*Problem requirements:* Your answer should consist only of the lines below from the one with "Image resolution: width=1236" through the one with "the Acme marketing", copied exactly.

Top of Dataset

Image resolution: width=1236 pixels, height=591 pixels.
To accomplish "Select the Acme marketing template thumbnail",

Bottom of Dataset
Top of Dataset

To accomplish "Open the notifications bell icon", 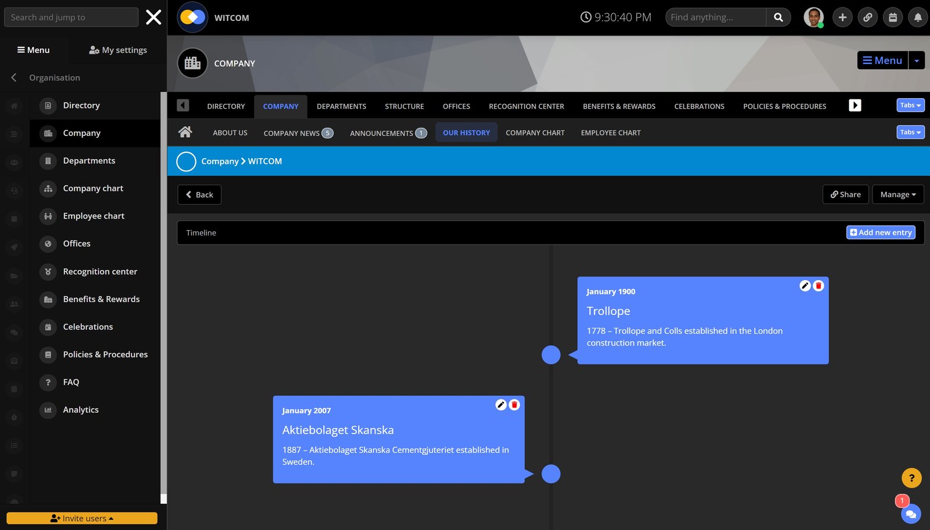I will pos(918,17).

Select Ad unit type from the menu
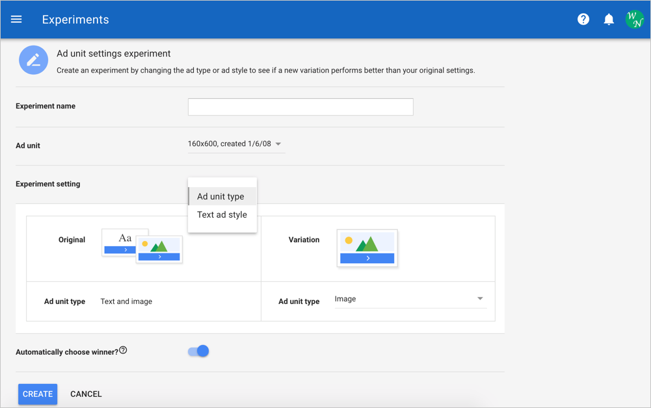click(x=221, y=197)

Bottom of Dataset

*Result for this exercise:*
Image resolution: width=1236 pixels, height=591 pixels.
To accomplish "Select the Acme marketing template thumbnail",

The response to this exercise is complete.